The CDC has issued a Request For Applications (RFA) for nucleic acid testing to research whether it is an effective testing therapy, says Robert Janssen, MD, director of the CDC’s Division of HIV/AIDS Prevention.

"This is in line with one of our goals of advancing HIV prevention and to implement new models for diagnosing HIV infections," he says.

The request states this would be a $2 million, two-year grant.

Leone says it’s a positive sign that the CDC will invest in the process, but North Carolina would not qualify for the grant proposal and still has a funding problem.

According to the request, applicants for part 1 must demonstrate their ability to provide samples from 50,000 seronegative individuals and most demonstrate a seropositivity rate of HIV tests of at least 1.5%. North Carolina would not meet this qualification, he adds.

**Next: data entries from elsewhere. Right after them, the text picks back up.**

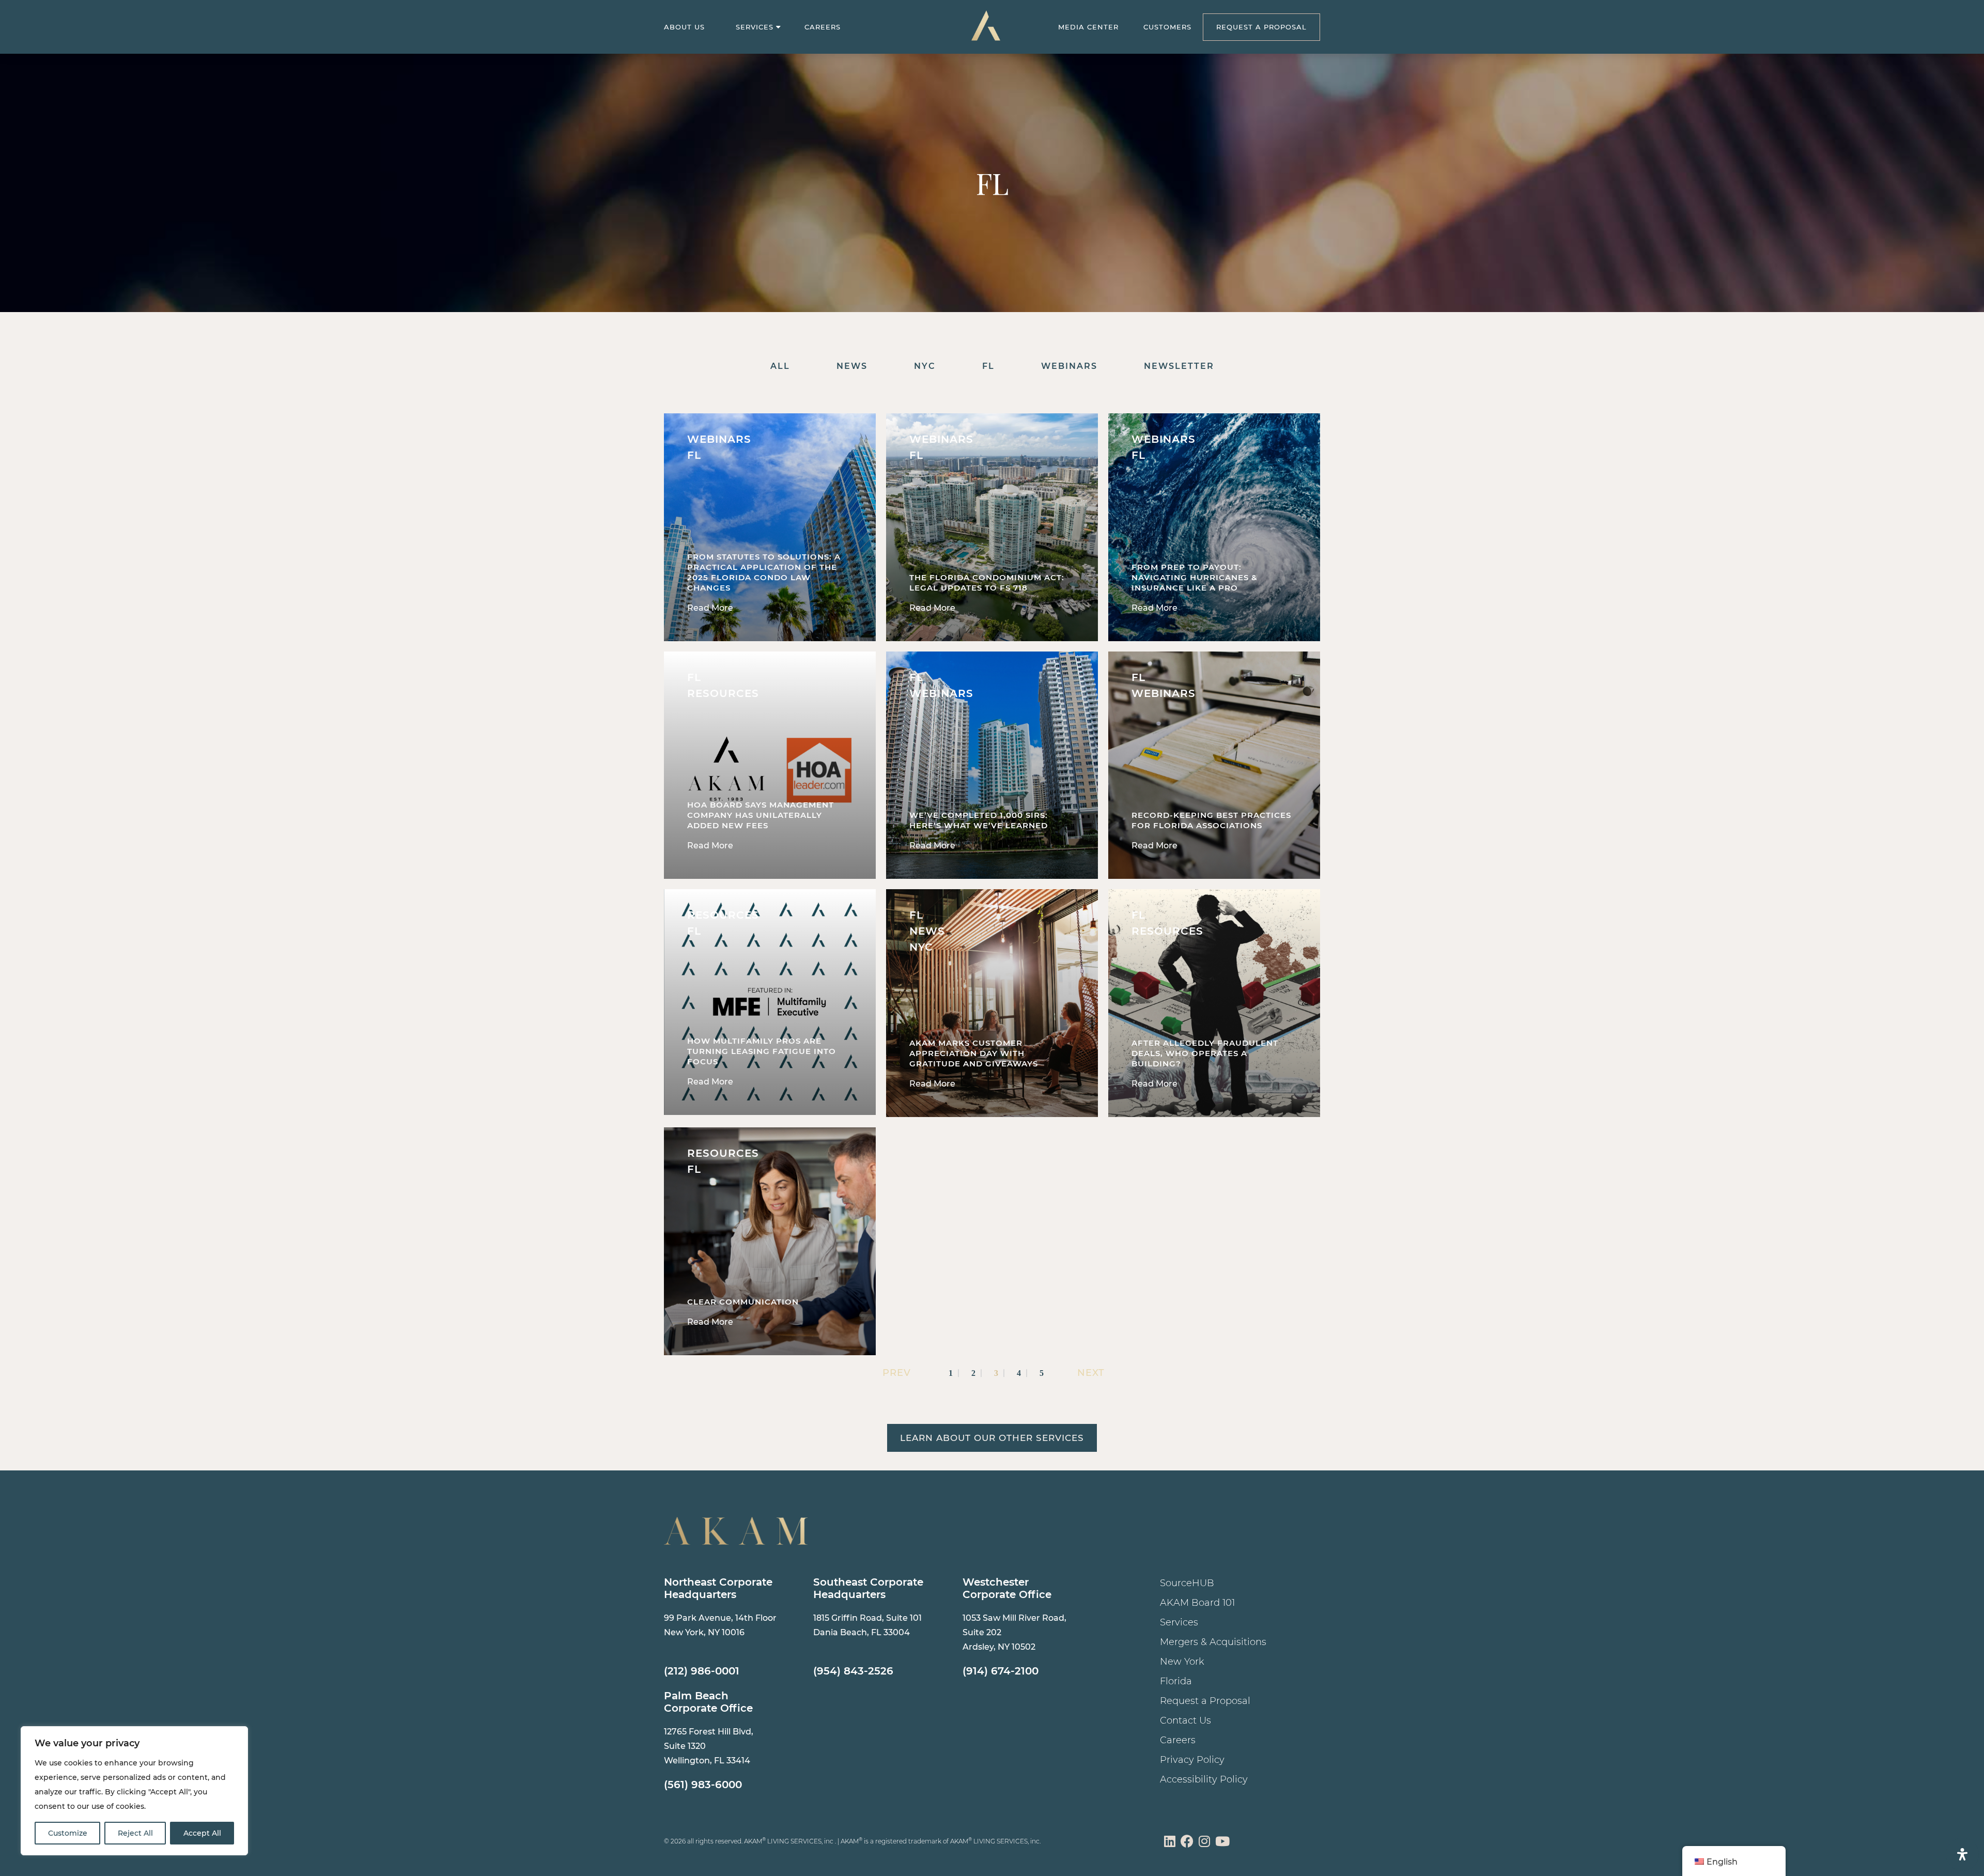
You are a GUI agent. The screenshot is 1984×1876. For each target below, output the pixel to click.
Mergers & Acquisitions (1213, 1642)
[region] (134, 1790)
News (851, 366)
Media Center (1088, 27)
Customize (67, 1833)
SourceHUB (1187, 1583)
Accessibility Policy (1204, 1779)
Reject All (135, 1833)
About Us (684, 27)
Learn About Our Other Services (992, 1438)
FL (988, 366)
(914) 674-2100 (1000, 1671)
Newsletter (1179, 366)
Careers (822, 27)
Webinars (1069, 366)
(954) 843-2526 (853, 1671)
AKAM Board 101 (1197, 1602)
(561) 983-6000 (703, 1784)
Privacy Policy (1192, 1759)
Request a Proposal (1205, 1701)
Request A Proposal (1261, 27)
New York (1182, 1661)
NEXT (1091, 1372)
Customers (1167, 27)
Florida (1176, 1681)
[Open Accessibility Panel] (1962, 1854)
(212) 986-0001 (701, 1671)
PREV (895, 1372)
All (780, 366)
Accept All (202, 1833)
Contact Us (1185, 1720)
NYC (925, 366)
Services (754, 27)
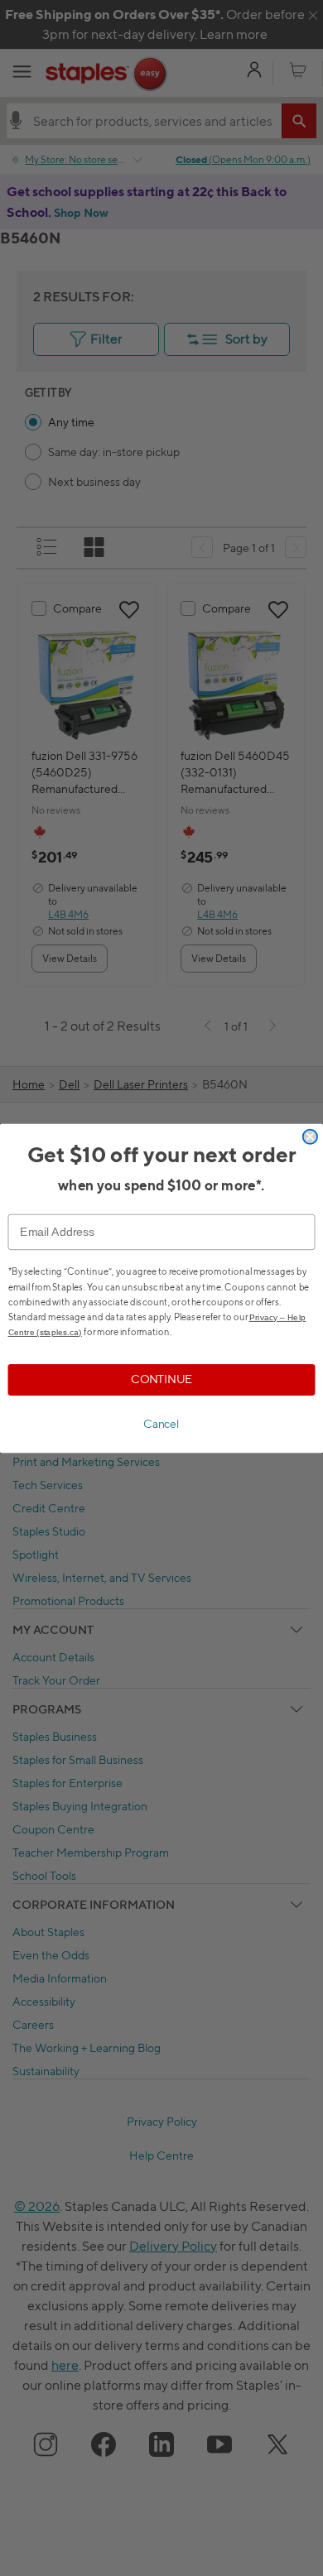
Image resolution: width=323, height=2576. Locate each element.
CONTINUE (161, 1379)
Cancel (161, 1423)
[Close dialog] (310, 1136)
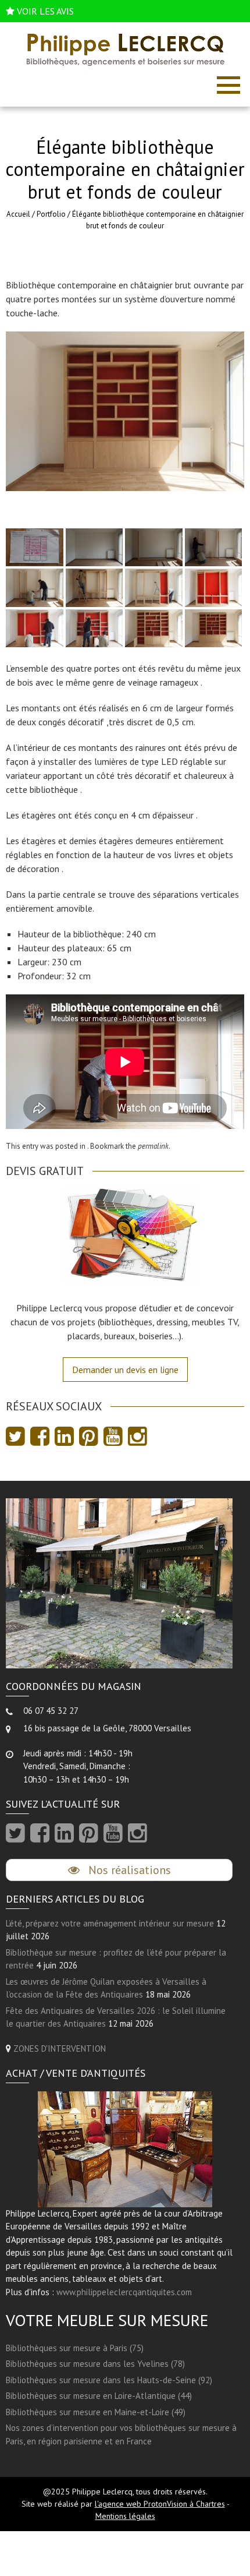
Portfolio (51, 214)
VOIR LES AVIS (45, 11)
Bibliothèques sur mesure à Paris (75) (75, 2347)
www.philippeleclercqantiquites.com (124, 2292)
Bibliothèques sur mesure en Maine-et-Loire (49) (95, 2412)
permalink (153, 1146)
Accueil (18, 214)
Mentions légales (125, 2516)
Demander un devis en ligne (125, 1369)
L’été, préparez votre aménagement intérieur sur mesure (110, 1923)
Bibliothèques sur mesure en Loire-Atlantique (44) (99, 2395)
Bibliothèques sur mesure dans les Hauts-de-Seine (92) (109, 2380)
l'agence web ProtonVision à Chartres (160, 2504)
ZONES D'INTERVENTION (59, 2048)
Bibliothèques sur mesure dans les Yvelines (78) (95, 2363)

For the second part of the grant, the applicant must be able to return pooled nucleic acid testing results within seven days of specimen receipt and must be able to process 8,000-10,000 specimens per month, the RFA states.

It’s doubtful the North Carolina lab could handle that volume, Leone adds.

"Right now, our program will not have additional funding after October of this year, and it seems ironic to me that there is an RFA to replicate our program, and we may not have additional funding," he says.

"We’re not eligible for the RFA because we don’t have a high enough incidence to qualify," Leone points out.

Thus far, the pooling program has received a patchwork of funds from private, state, and other sources, but all of it will expire this year.

"It’s going to cost $300,000 to maintain the lab on an annual basis for screening, and the money isn’t there — so we’re up against the wall on this," Leone says.

Logically, it would make sense for the CDC to fund the North Carolina project so it could continue to serve as a model for future use of the pooling program and investigators who have already invested considerable intellectual time and effort into developing the process could continue to build on their work, using their experiences with the program in the state, he explains.

When asked via email about North Carolina’s request for funding, Janssen referred to the RFA as an example of the CDC providing funding for this type of research.